M. Bohoslavsky a ajouté qu'un meilleur contrôle des opérations de prêts et d'emprunts, la transparence, et la participation publique sont des éléments cruciaux pour s'assurer que les ressources publiques soient affectées à la réalisation des droits de l'homme et des Objectifs de développement Durable. « La dette publique ne doit pas créer des vulnérabilités économiques, sociales ou politiques, mais contribuer à une croissance sociale et à un développement inclusifs », a-t-il précisé.

« Les droits de l'homme, la justice sociale et la redevabilité ne doivent pas être oubliés lors de la mise en place d'un environnement favorable aux investissements productifs étrangers et nationaux. Ce sont des conditions préalables à la croissance inclusive », a conclu l'expert.

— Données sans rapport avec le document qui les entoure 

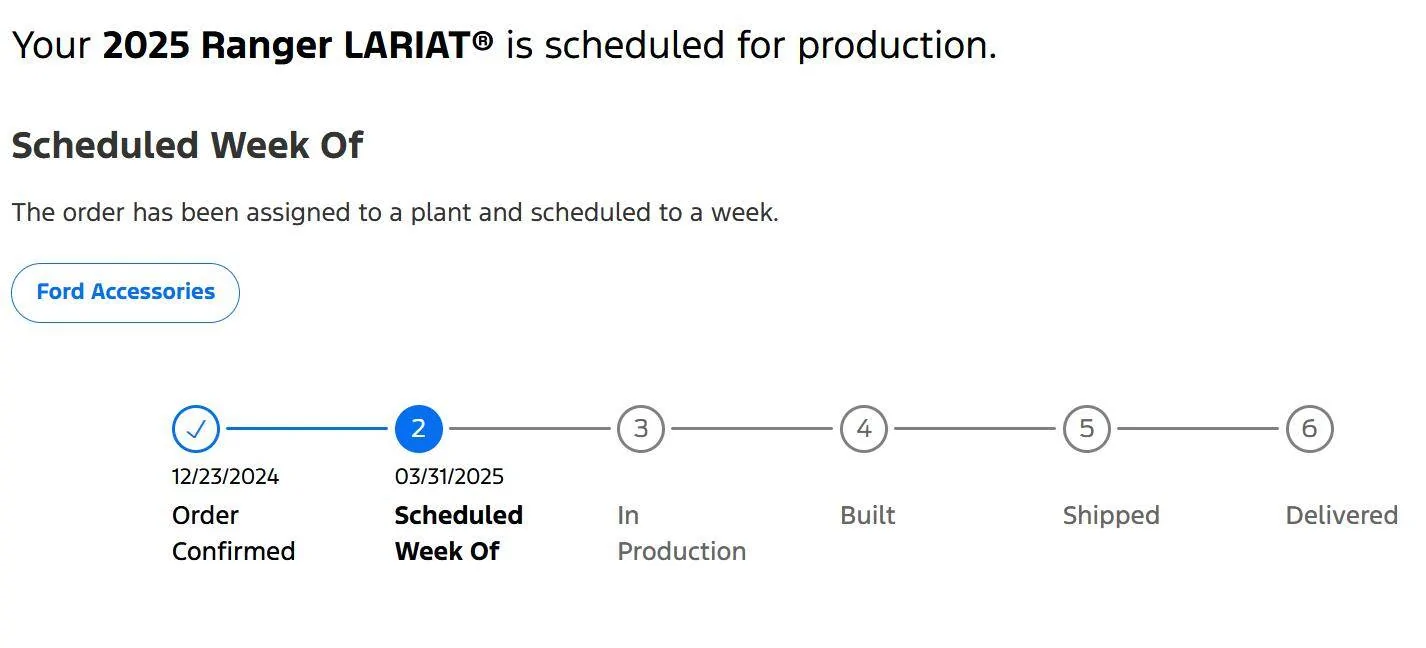Click the 03/31/2025 scheduled date
Screen dimensions: 1426x648
pos(449,476)
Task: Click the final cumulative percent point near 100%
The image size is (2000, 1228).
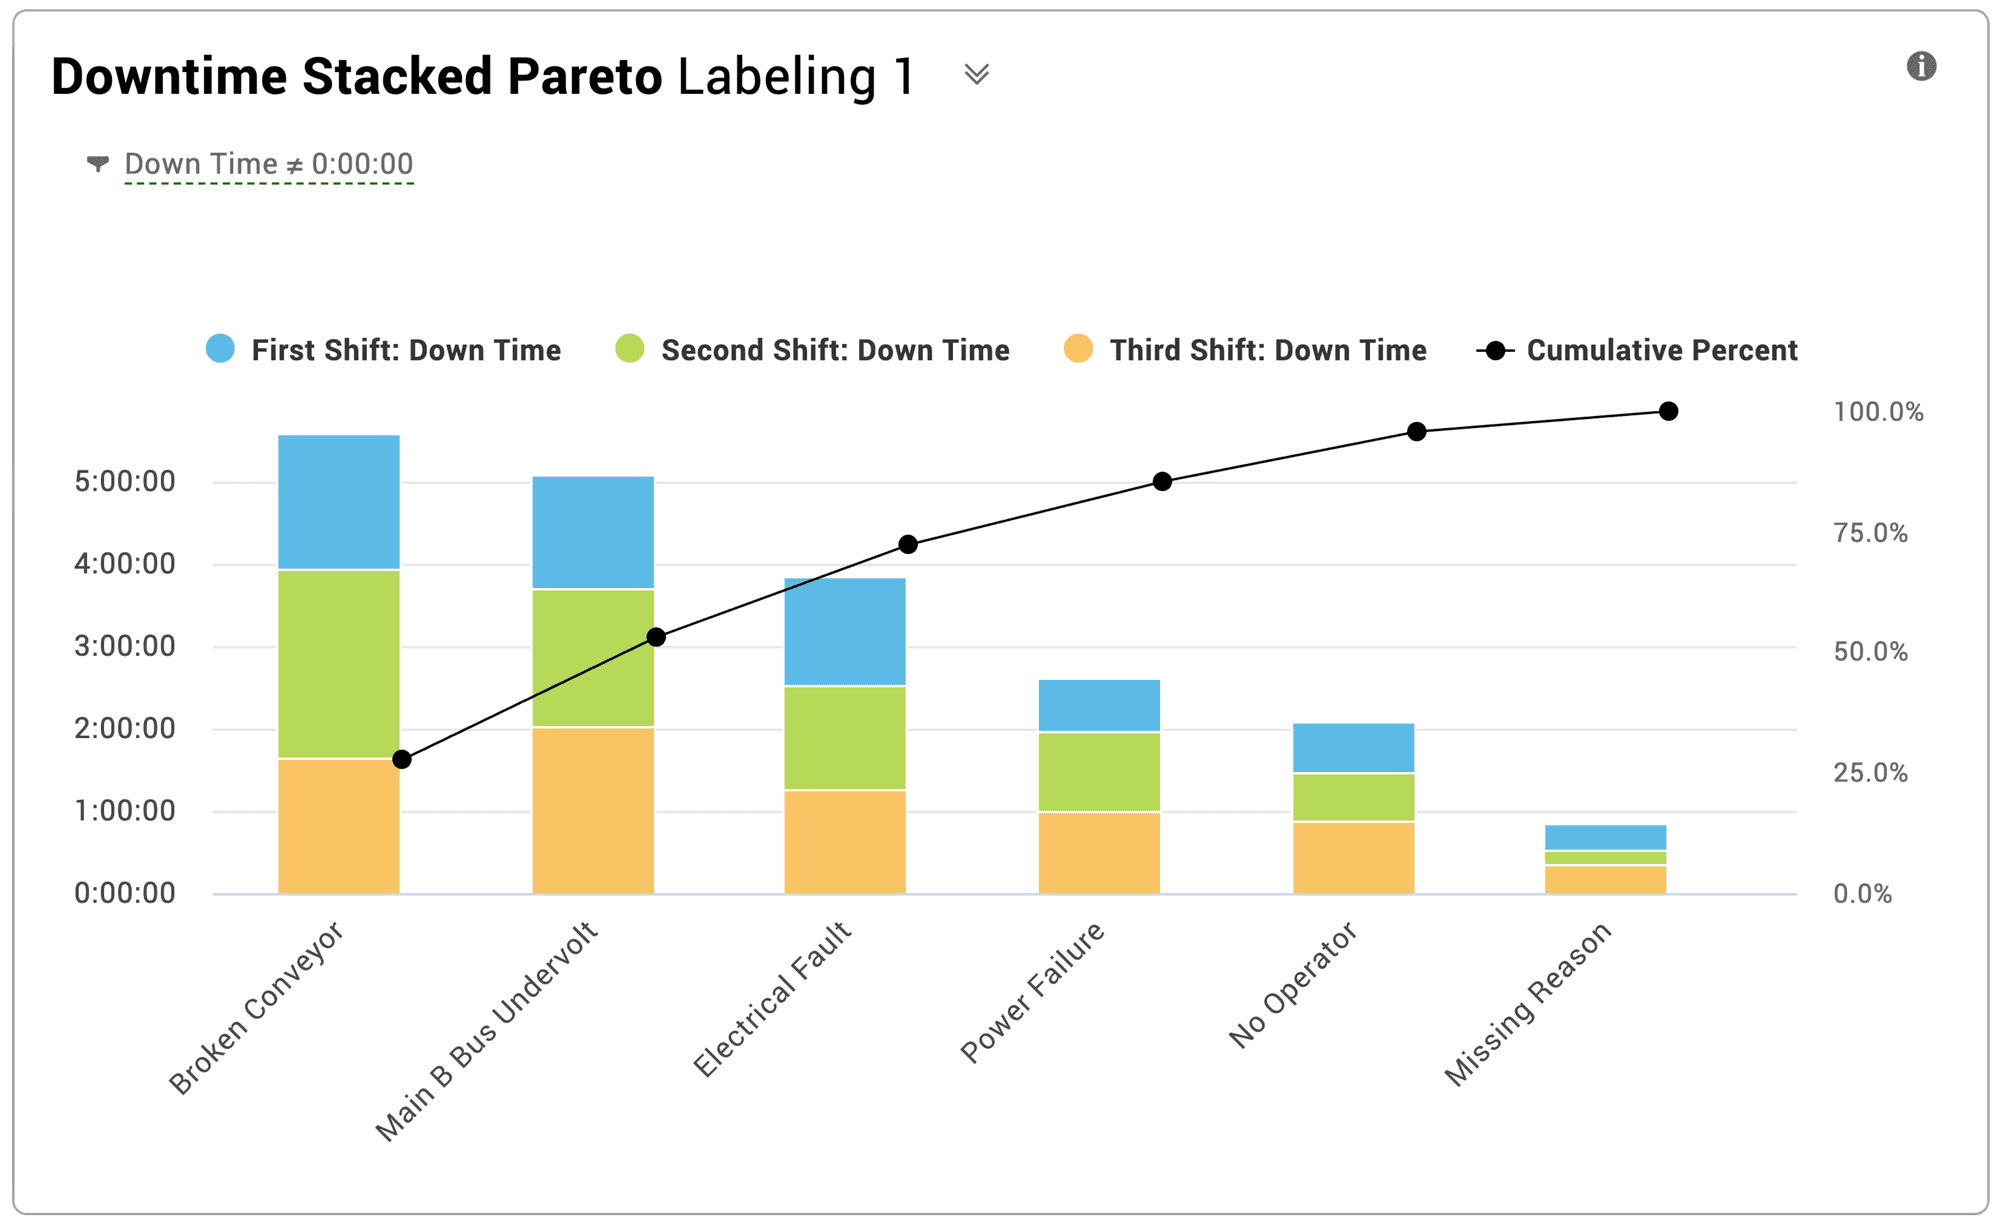Action: click(x=1667, y=409)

M. Bohoslavsky s'est rendu en Tunisie du 20 au 28 février à l'invitation des autorités tunisiennes. Durant son déplacement, l'expert a rencontré plusieurs ministres, ainsi que des hauts fonctionnaires de l'État, et des membres du Parlement. Il s'est également entretenu avec des représentants d'institutions financières internationales, d'organisations internationales, des organismes nationaux des droits de l'homme et de lutte anti-corruption, des membres de la société civile de même que des experts universitaires.